The announcement of the series in September 2020 confirmed that John Cena would reprise his role as Christopher Smith / Peacemaker. Other actors that also reprise their roles from The Suicide Squad include Steve Agee as John Economos and Jennifer Holland as Emilia Harcourt.

Shortly after the series order, Danielle Brooks, Robert Patrick, Chris Conrad and Chukwudi Iwuji were announced as series regulars. In May 2021, it was announced that Conrad would leave the series due to creative differences, with his role being recast with Freddie Stroma.

In December 2020, Annie Chang and Lochlyn Munro joined the series to recur as Detectives Sophie Song and Larry Fitzgibbon.
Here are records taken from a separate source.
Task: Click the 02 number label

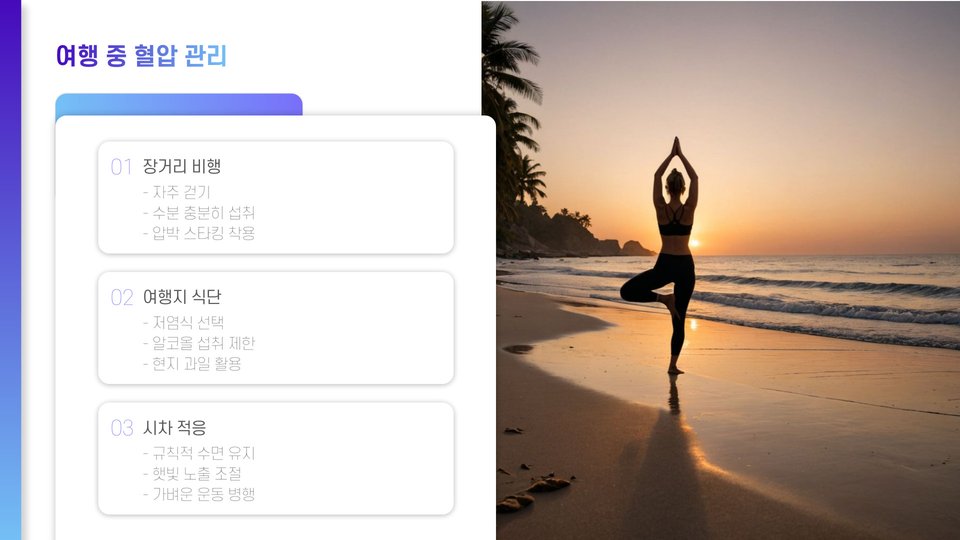Action: pyautogui.click(x=122, y=298)
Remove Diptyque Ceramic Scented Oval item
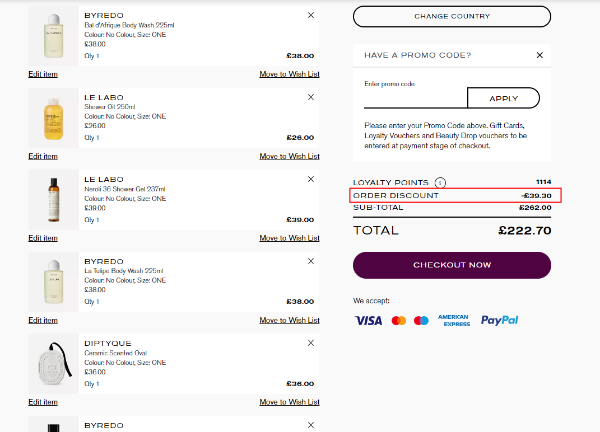The width and height of the screenshot is (600, 432). tap(311, 343)
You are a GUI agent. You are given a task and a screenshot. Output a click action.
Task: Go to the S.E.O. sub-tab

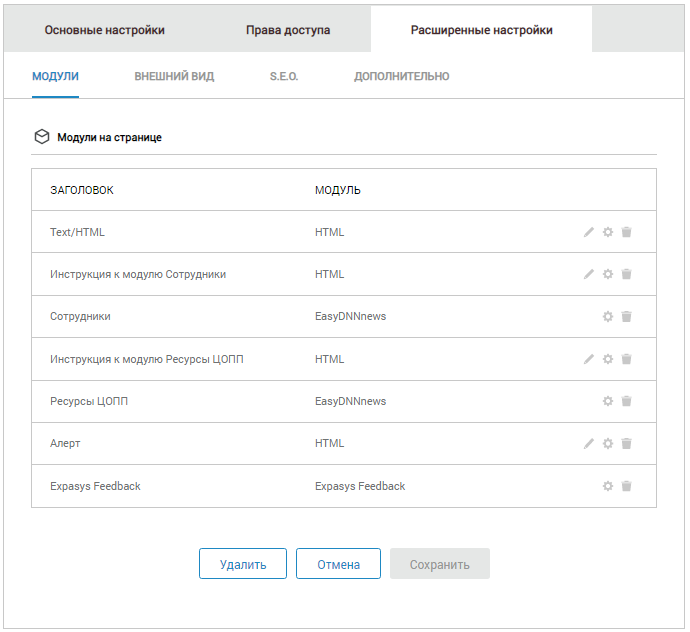(x=284, y=76)
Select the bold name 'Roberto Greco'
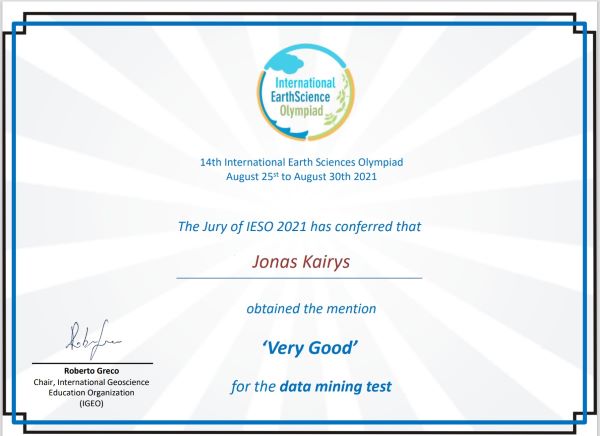 pos(92,370)
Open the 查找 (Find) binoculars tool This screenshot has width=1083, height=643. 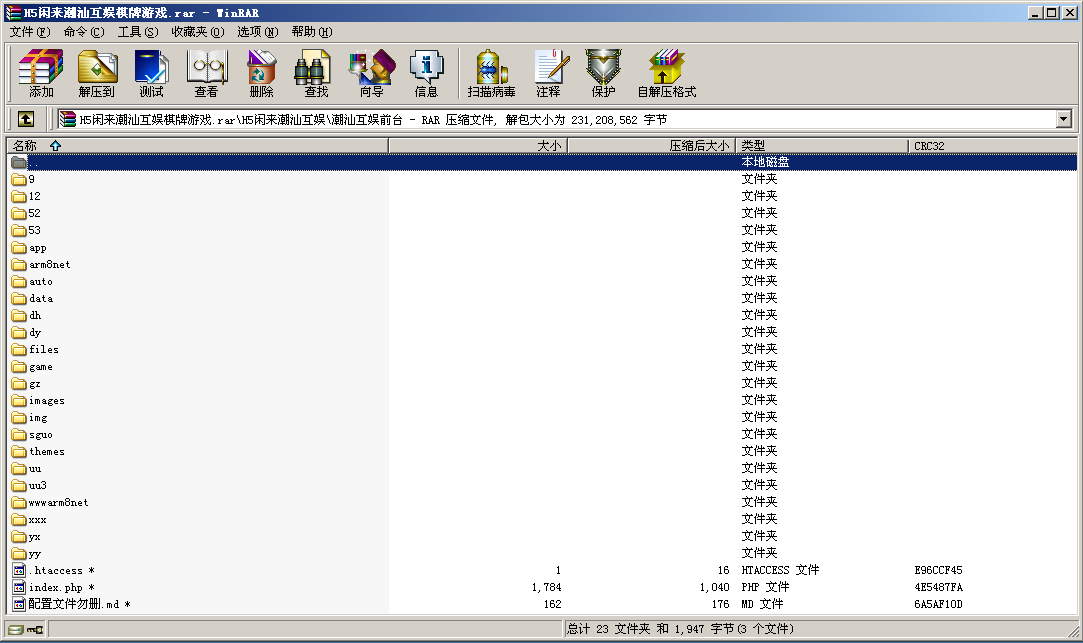[316, 74]
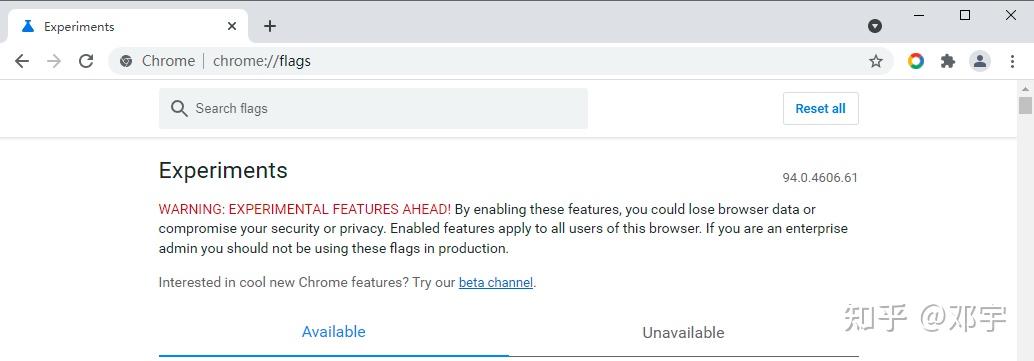Bookmark this page with the star icon

tap(875, 61)
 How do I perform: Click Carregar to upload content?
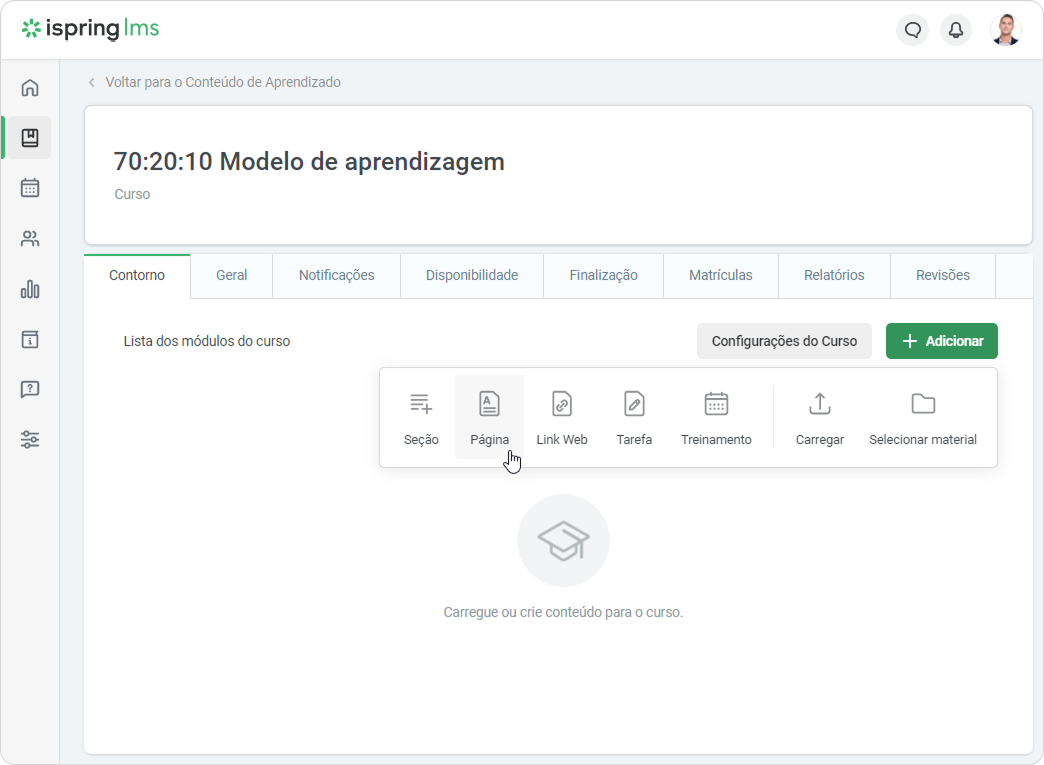tap(819, 417)
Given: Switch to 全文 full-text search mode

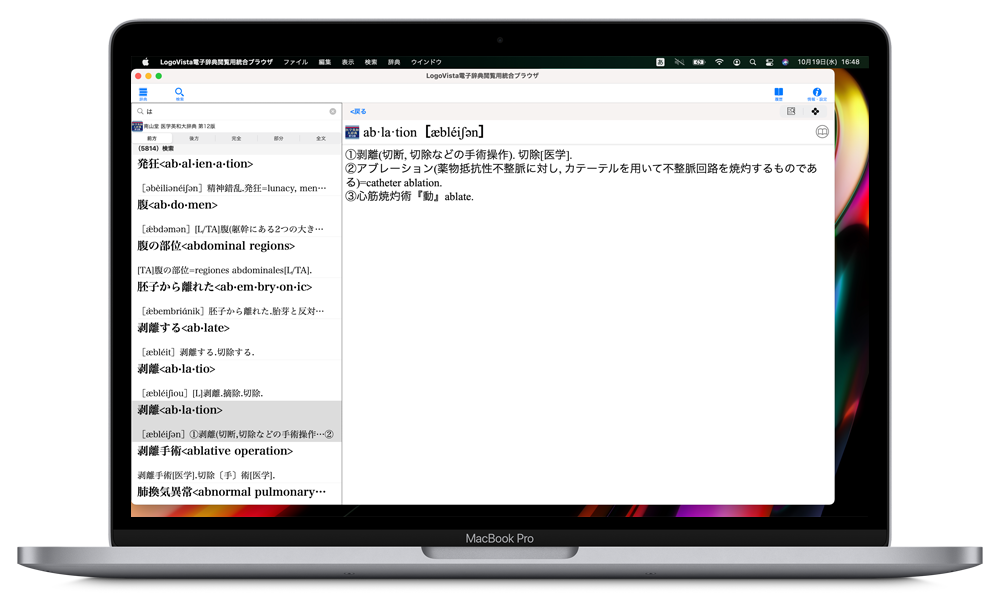Looking at the screenshot, I should pyautogui.click(x=320, y=138).
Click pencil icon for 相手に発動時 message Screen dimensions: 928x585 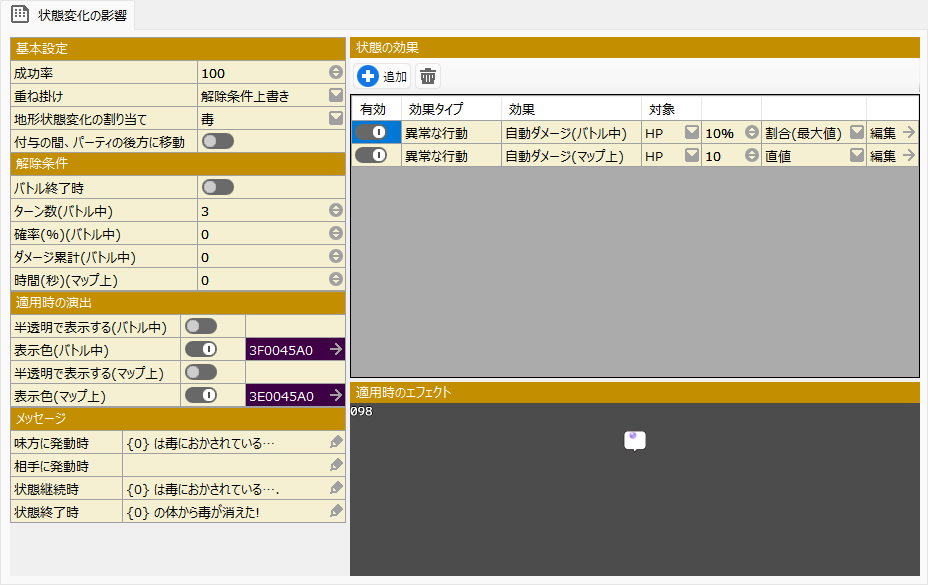coord(336,465)
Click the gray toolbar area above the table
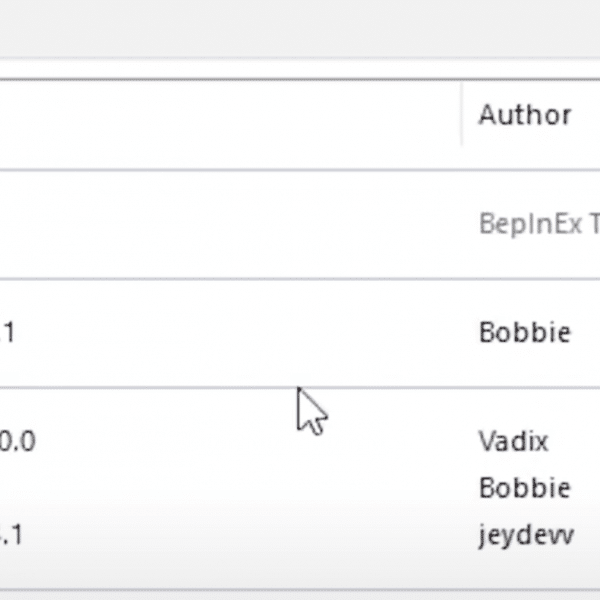 point(300,28)
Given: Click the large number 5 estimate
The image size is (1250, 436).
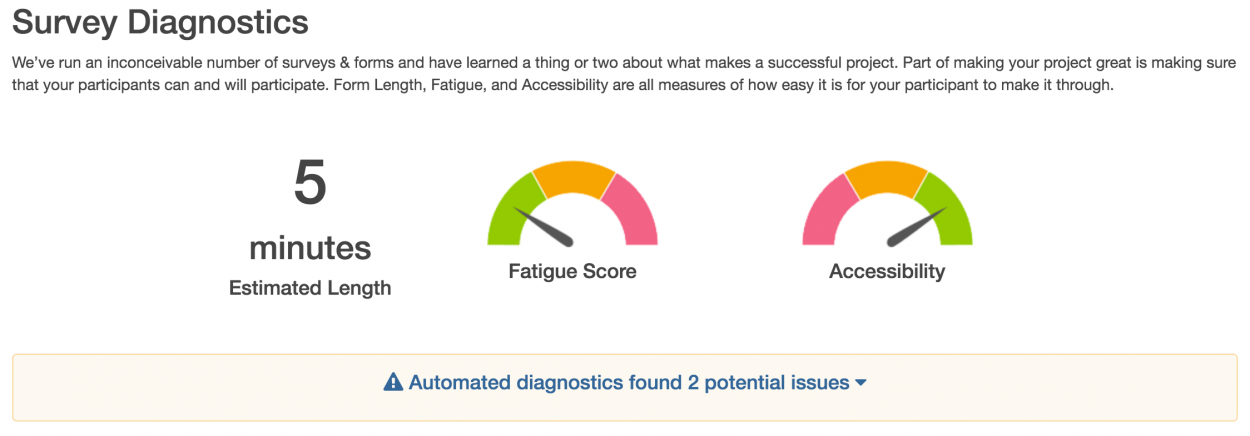Looking at the screenshot, I should pyautogui.click(x=310, y=183).
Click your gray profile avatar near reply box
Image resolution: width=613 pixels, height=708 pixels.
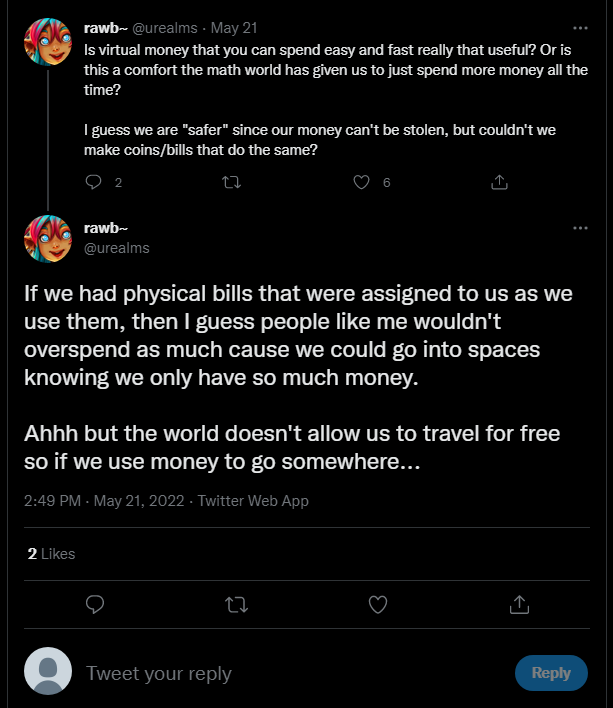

While they are credited in the opening sequence, they do not appear in the episode.

Viola Davis makes an uncredited cameo appearance as Amanda Waller, reprising her role from the DC Extended Universe (DCEU). As the series is filmed in Vancouver, the crew visited Davis in Los Angeles to film her scene.

===Visual effects===
The episode introduces Eagly, Smith's pet bald eagle. The crew initially tried to film the scenes with a real eagle, but found it difficult with the eagle's behavior. They decided to use visual effects to create Eagly, which was accomplished by Weta Digital, which worked previously with Gunn in some of his films. Eagly's voice is provided by Dee Bradley Baker, who previously worked with Gunn in The Suicide Squad.

==Critical reception==
"A Whole New Whirled" received positive reviews from critics. Samantha Nelson of IGN gave the three-episode premiere a "great" 8 out of 10 rating and wrote in his verdict, "Peacemaker isn't quite as sharply written as Amazon's The Boys, but James Gunn is aiming for the same sort of subversive superhero show, using excessive violence and biting humor to deconstruct the failings of the genre. The three-episode premiere offers a goofy takedown of vigilantism while hinting at bigger and darker plots to come."

Jarrod Jones of The A.V. Club gave the three-episode premiere an "A–" grade and wrote, "Peacemaker is a stacked deck of fearsome insanity and there's a lot to accept in these first three episodes. It's vulgar, violent, prone to non sequitur, and has more than one dance sequence in store for you. But don't you dare let its ceaseless barrage of profanity, nudity, and slaughter dupe you into thinking otherwise: James Gunn's Peacemaker comes packing, among other things, a beating heart." Charles Bramesco of The Guardian gave the first three episodes a score of 3 out of 5, writing "James Gunn's Suicide Squad character gets his own HBO Max series with mixed results but a winning central performance."

Alan Sepinwall of Rolling Stone gave the three-episode premiere a 4 star rating out of 5 and wrote, "Between the blood and guts, the slapstick, the political satire, and the musical digressions, there is a lot going on here. Yet the series functions as a sincere character study of its flawed hero — and the unfortunate souls who have to work alongside him — just enough for the joke to never quite wear thin. Even in a wildly oversaturated market for tales of hypermuscular men and women punching their way to justice, Peacemaker stands out. You'll wanna taste it, even the parts that are in incredibly bad taste." Alec Bojalad of Den of Geek gave the three-episode premiere a 4 star rating out of 5 and wrote, "Ultimately, Peacemaker is another win for the suddenly surprisingly competitive DC Comics TV landscape."